The Management of Urolithiasis
 
1 Introduction
 

Surgical management of urolithiasis has undergone fundamental changes since the advent of extracorporeal shockwave lithotripsy (ESWL).(Ref 1-2) The past decade has seen significant revolution in the management of stone disease as open surgical removal was surplanted by endoscopy and shockwave lithotripsy. Improved technology in ESWL and Percutaneous Nephrolithotripsy (PCNL) in the 80’s and Ureteroscopy (URS) in the late 90’s has stimulated this revolution, which has been readily embraced by both patients and urologists. These newer treatment modalities are well tolerated by patients because of associated lower morbidity and decreased hospital stay.

Currently in Singapore, the surgical treatment modalities for urolithiasis are the following :
1) ESWL,
2) Endoscopy
a) Retrograde ureteroscopic and cystoscopic approach
b) Percutaneous approach, and
3) Open surgical stone removal.

The purpose of this paper is to provide guidelines on the use of these various surgical treatment modalities for urolithiasis in Singapore today. The guidelines put forward in this report are not meant to be exclusive and is up to the attending urologist to individualise the treatment for his patient.

 
2 Indication for treatment of urolithiasis
 
The common indications for the treatment of urolithiasis includes the presence of symptoms and/or obstructive uropathy in a functioning kidney
 
3 Aim in the treatment of urolithiasis
 

The guidelines put forward in this paper is to achieve the aim of a stone free status and at the same time to reduce the incidence of unplanned secondary procedures and minimise complications.

 
4 Management of a renal calculi
 

4.1 Size

Stones with a maximal length of up to 2.0 cm in diameter can be considered for ESWL monotherapy. (Ref 3)

An alternative option is retrograde URS. (Ref 46-49)

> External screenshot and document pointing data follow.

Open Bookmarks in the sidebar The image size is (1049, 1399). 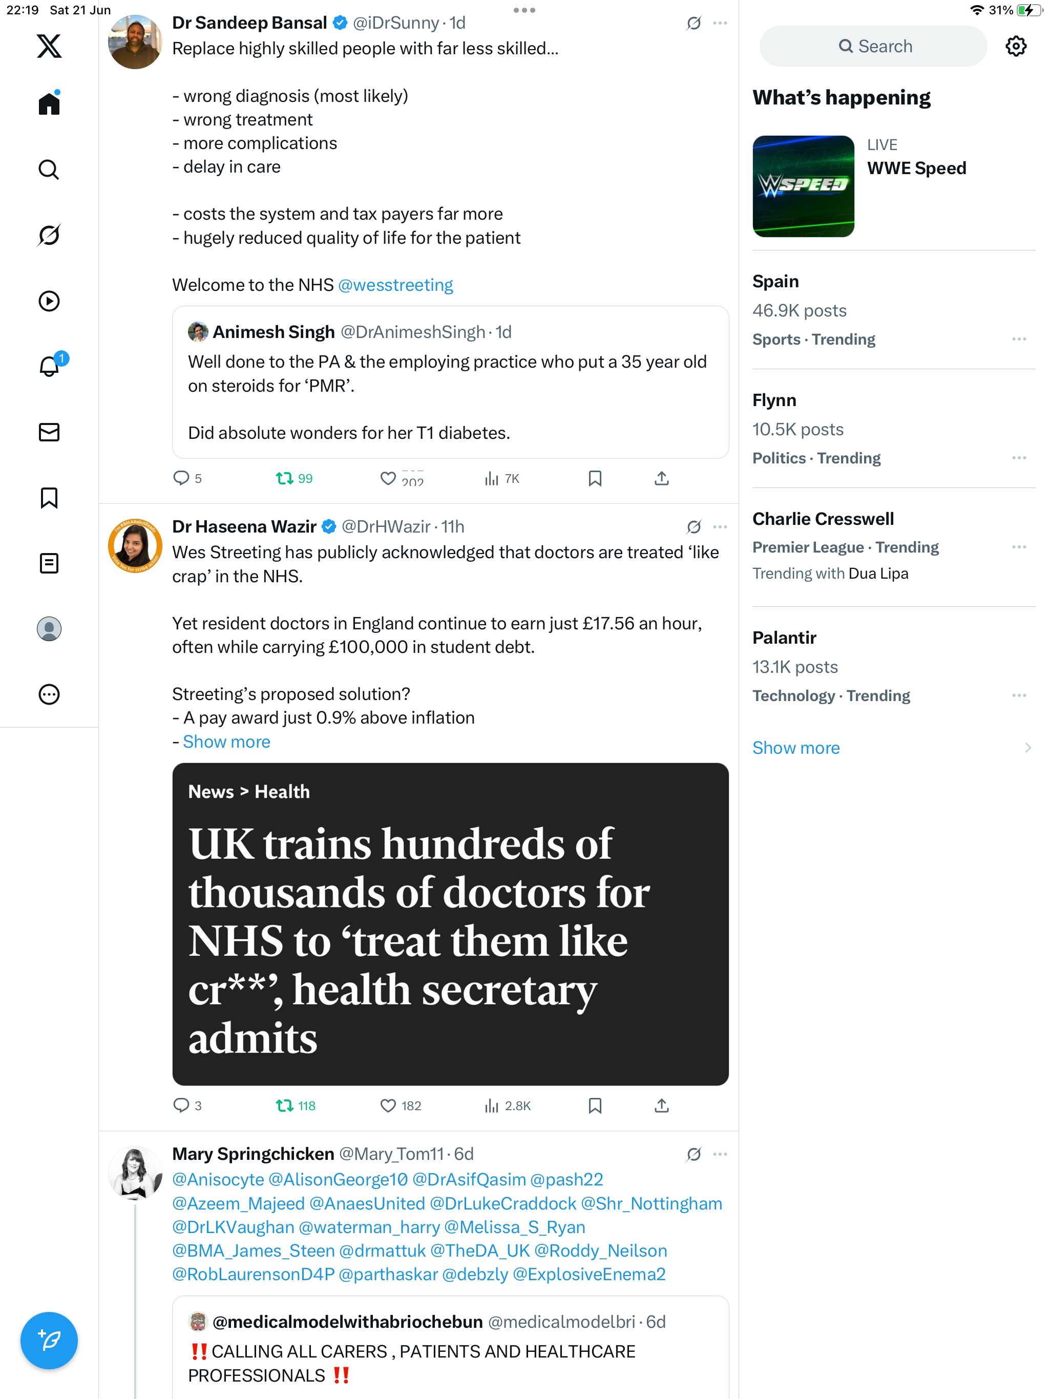click(x=49, y=498)
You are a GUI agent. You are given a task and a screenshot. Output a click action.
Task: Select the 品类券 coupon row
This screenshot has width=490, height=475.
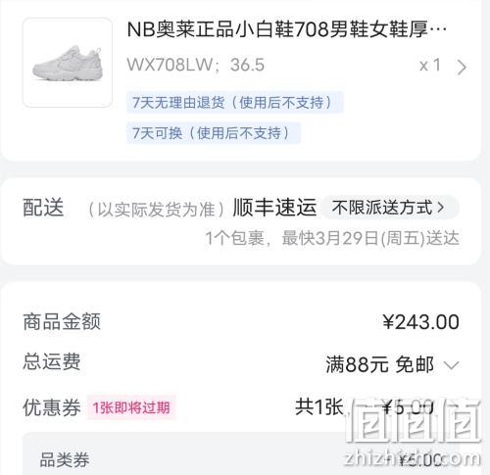pos(241,459)
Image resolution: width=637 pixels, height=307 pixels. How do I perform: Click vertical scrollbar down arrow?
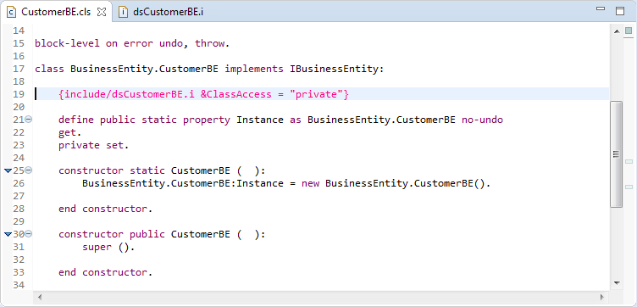(x=617, y=282)
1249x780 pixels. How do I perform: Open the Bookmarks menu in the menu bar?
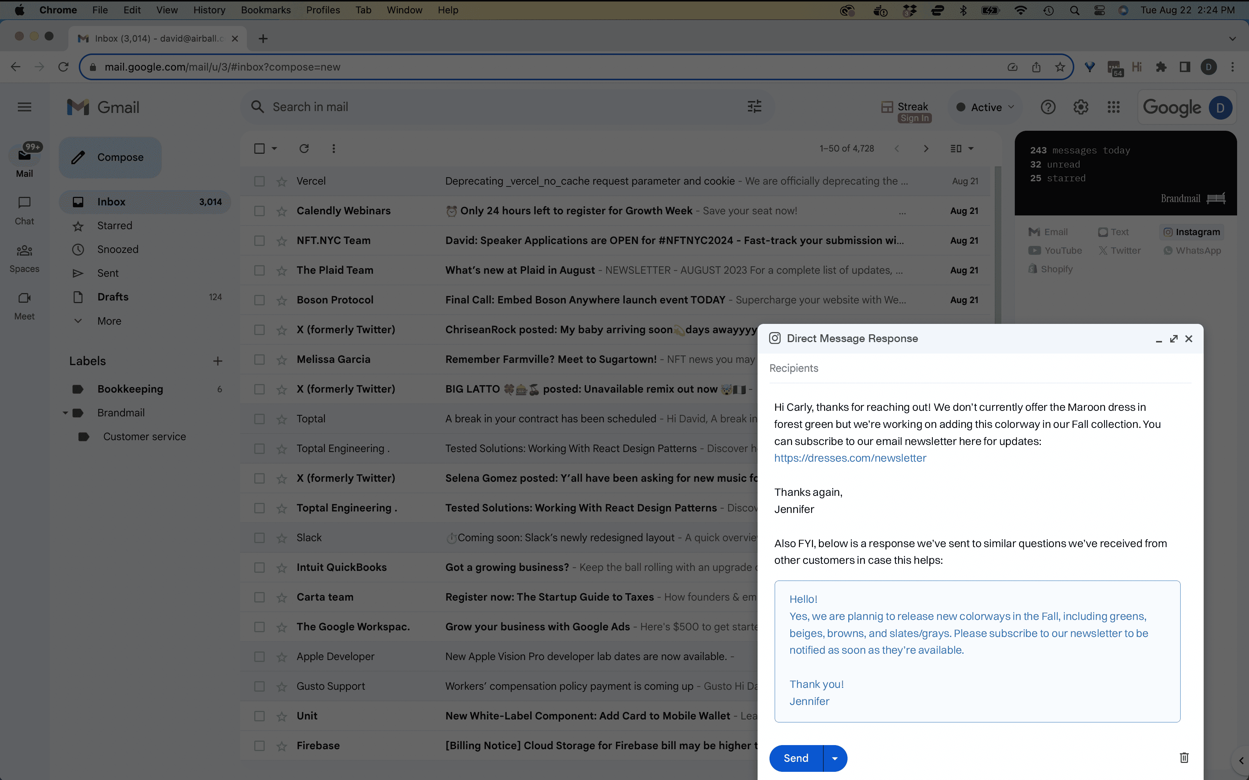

Stones with a maximal length of more than 2.0 cm in diameter should be counselled on the possible need for percutaneous nephrolithotripsy (PCNL) as a primary modality and ESWL following PCNL as the secondary modality. (Ref 3-6)

Stones with maximal length of more than 2.0 cm in diameter are sometimes treated by using ESWL monotherapy with a DJ stent in-situ. These patients need to be counselled that this approach with result in a lower stone free rate as well as a possible protracted treatment duration due to numerous ESWL sessions to treat this large stone. The optimal treatment for such stone should remain as PCNL with or without ESWL combination therapy. (Ref 7-14)

4.2 Location

Renal stones located in the lower pole of the kidneys which are symptomatic and/or increasing in size on follow-up can be considered to be treated with ESWL monotherapy. However, patients need to be counseled on the expected stone free rates of < 50% of ESWL monotherapy vs 90% with PCNL. (Ref 15-26)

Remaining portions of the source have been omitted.